Ugo Manca – cugino di Attilio, tecnico radiologo, all’epoca dei fatti in servizio in provincia di Messina, all’ospedale di Patti. Andò a Viterbo nel dicembre del 2003 per essere sottoposto a intervento chirurgico per varicocele, che sarebbe stato eseguito proprio da Attilio. La sua presenza a Viterbo fu scoperta perché lasciò un’impronta palmare nel bagno di casa di Attilio, sulla piastrella sopra il pulsante dello sciacquone del bagno. Lo stesso Ugo Manca tornò a Viterbo dopo la morte del cugino e si recò due o tre volte in procura a sollecitare, a nome dei genitori, la restituzione del corpo di del medico alla famiglia e il nulla osta per sepoltura. Ma i genitori e il fratello di Attilio hanno sempre smentito di avergli assegnato tale compito.

 

Renzo Mondello – Si sentì ripetutamente per telefono con Ugo Manca mentre questi si recava a Viterbo e vi si intratteneva il giorno dopo il rinvenimento del cadavere. Ugo Manca al telefono riferiva a Mondello gli sviluppi delle indagini.

 

Salvatore Fugazzotto – Salvatore Fugazzotto era amico di Attilio dall’infanzia.
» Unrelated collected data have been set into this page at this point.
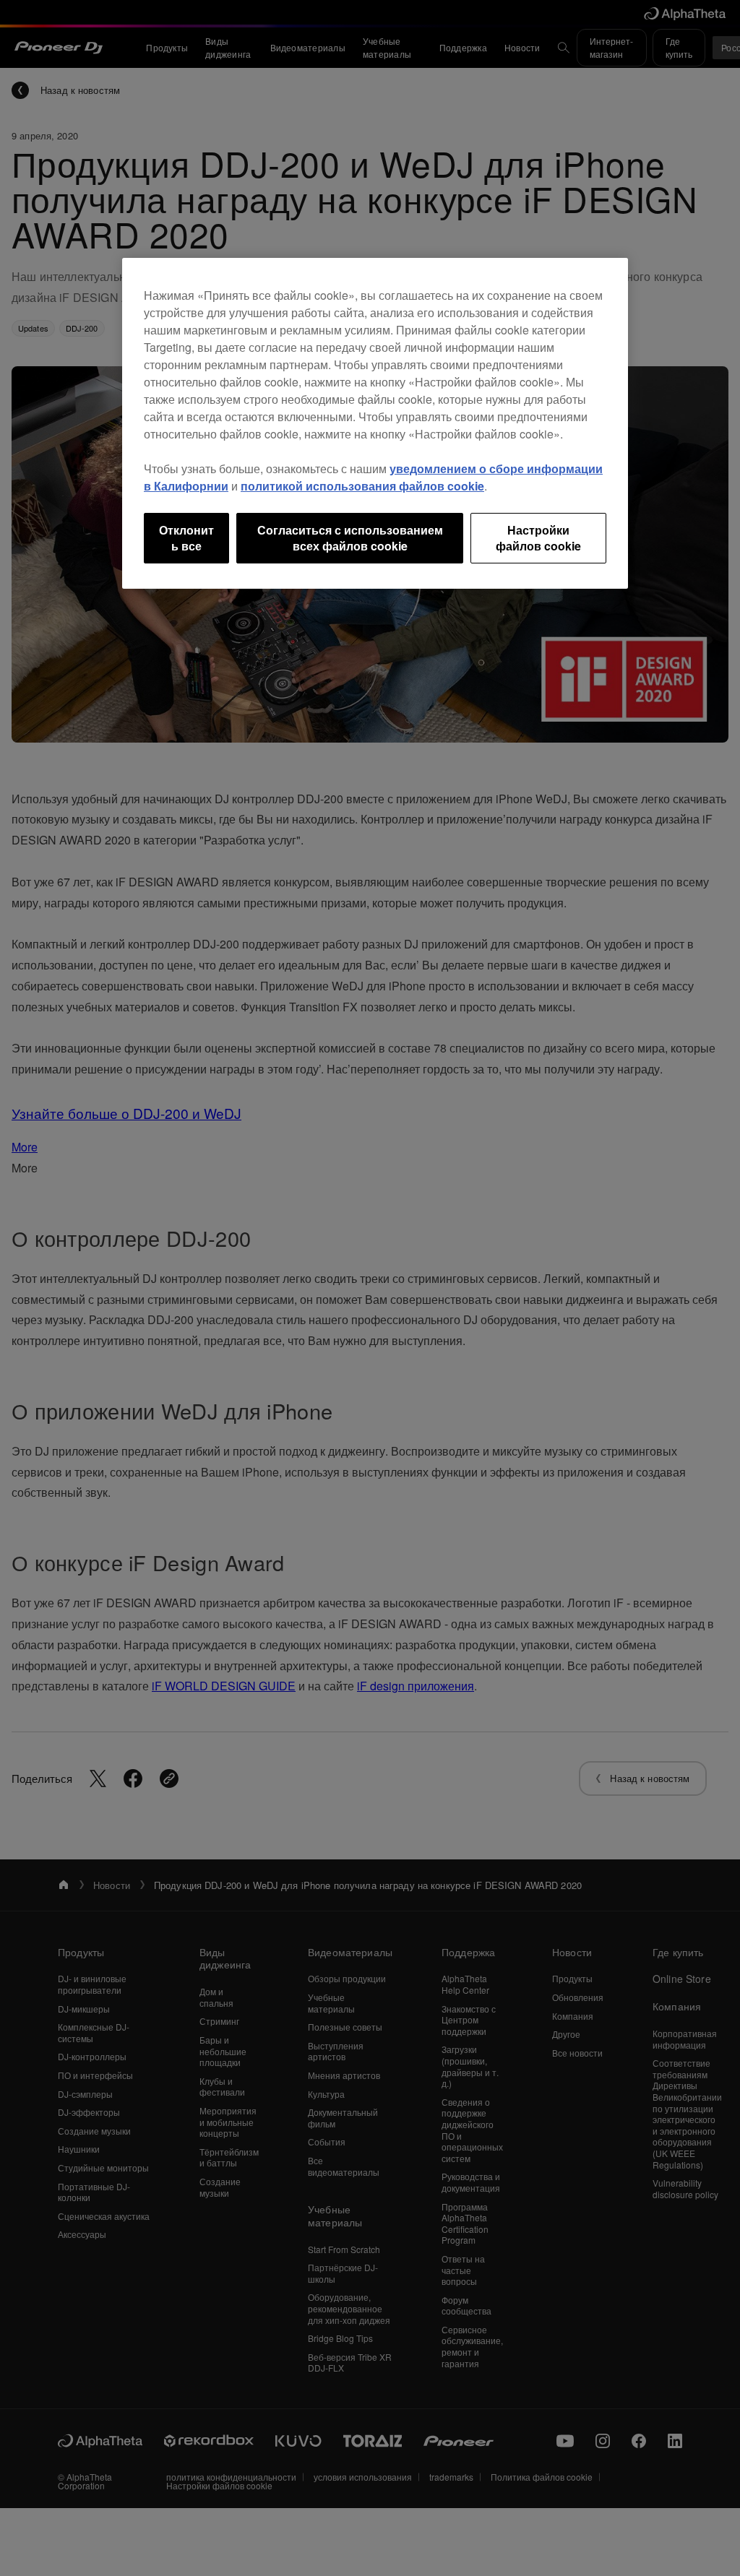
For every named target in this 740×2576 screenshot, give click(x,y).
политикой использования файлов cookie (362, 485)
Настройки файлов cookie (538, 538)
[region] (375, 423)
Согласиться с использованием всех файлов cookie (350, 538)
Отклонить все (186, 538)
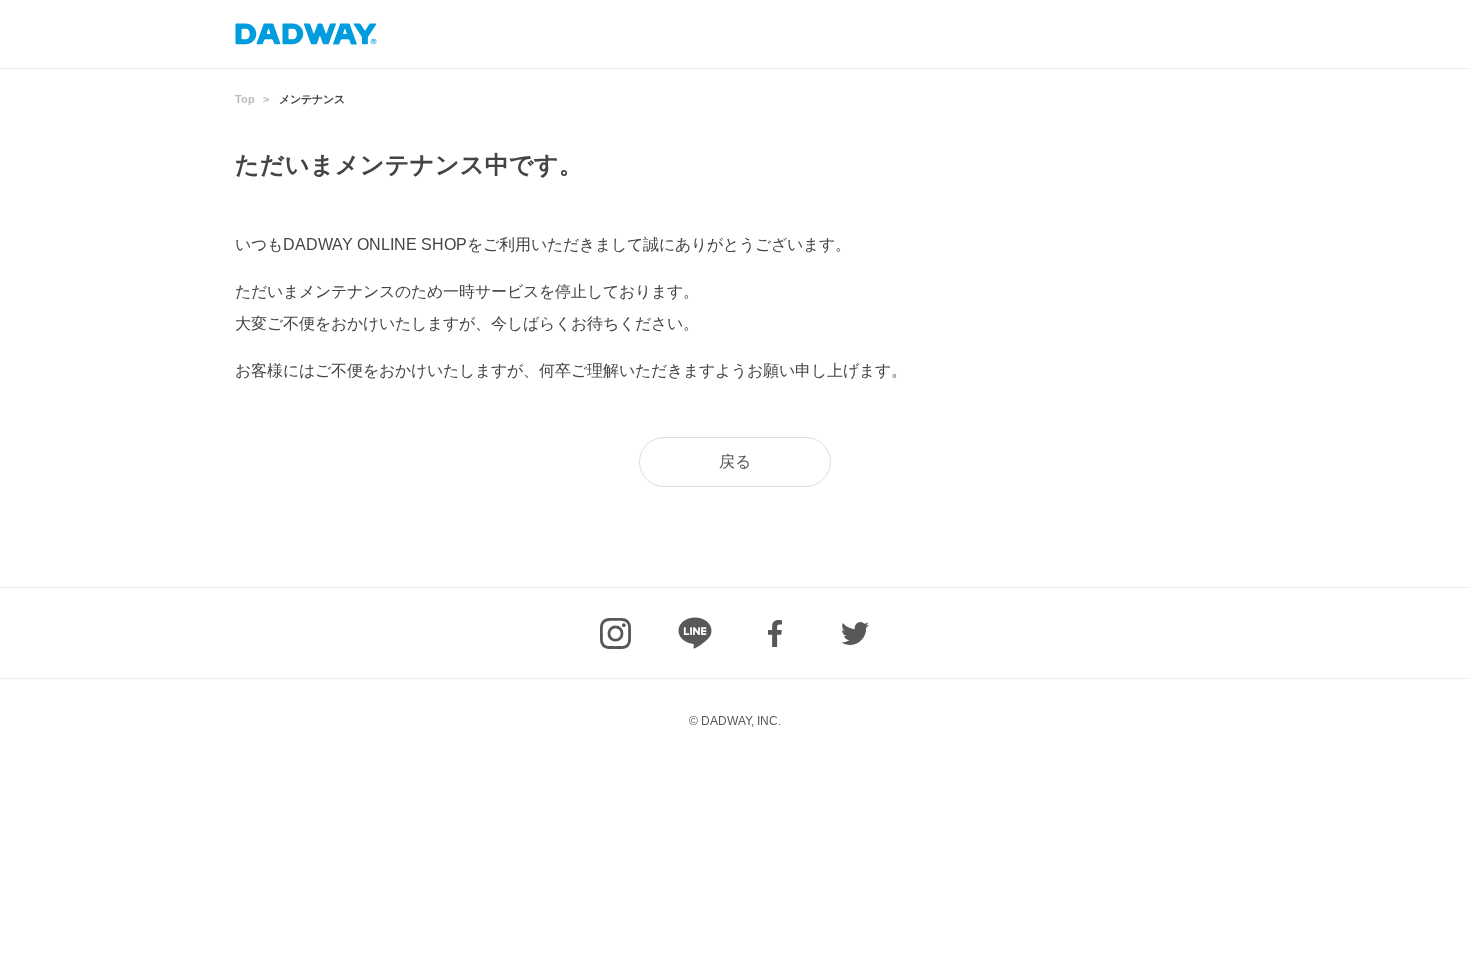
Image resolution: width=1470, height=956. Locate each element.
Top (245, 99)
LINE (695, 633)
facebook (775, 633)
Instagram (615, 633)
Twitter (855, 633)
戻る (735, 461)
Negli ultimi tempi si era avvicinato a Ugo Manca, che dieci giorni dopo la morte di Attilio gli avrebbe fatto da padrino di cresima. Negli ultimi due giorni di vita di Attilio ci sono due lunghe telefonate con Fugazzotto. Dopo la conversazione con Fugazzotto del 10 febbraio 2004 Attilio manifesta inquietudine e si dice infastidito per un incontro che dovrà avere a Roma con persone imprecisate.

 

Andrea Pirri – Ha raccontato ad almeno due persone, che lo hanno poi riferito agli investigatori, che Attilio era stato ucciso dalla mafia. Aggiunse che i suoi genitori avrebbero fatto meglio a far cadere il silenzio sulla vicenda e che già avevano ricevuto minacce in tal senso.

 

Monica Mileti – Monica Mileti incontrò Attilio nel pomeriggio del 10 febbraio 2004. Due giorni dopo Attilio venne trovato cadavere.

 

Dicevo che non conosco il gip Salvatore Fanti. Però mi piacerebbe sapere se abbia idea di cosa sia cosa nostra, la mafia. Se abbia studiato in parte il fenomeno tramite ordinanze e sentenze o se la sua conoscenza si limiti a qualche libro o a qualche puntata de Il capo dei capi. Davvero presuppone che, anche se a vario titolo, un mafioso del calibro di Porcino sia coinvolto in una banale cessione di eroina ad un eventuale consumatore finale? O che su sei indagati ben cinque siano vicini ad ambienti mafiosi ma che in tutto ciò la mafia non c’entri nulla? Ma davvero crede che i boss spaccino droga per strada? E che cinque simpatizzanti di cosa nostra siano coinvolti nella morte di Attilio Manca non in quanto tali ma solo a causa di circostanze fortuite, senza, in qualsiasi caso, il placet delle cosche?

 

Un un unico, umile consiglio: prima facciano delle indagini degne di questo nome, e poi, alla fine, si esprimano sul contesto in cui è maturata la morte di Attilio Manca. Perchè di serio, questo processo, rischia di avere solo il nome della vittima.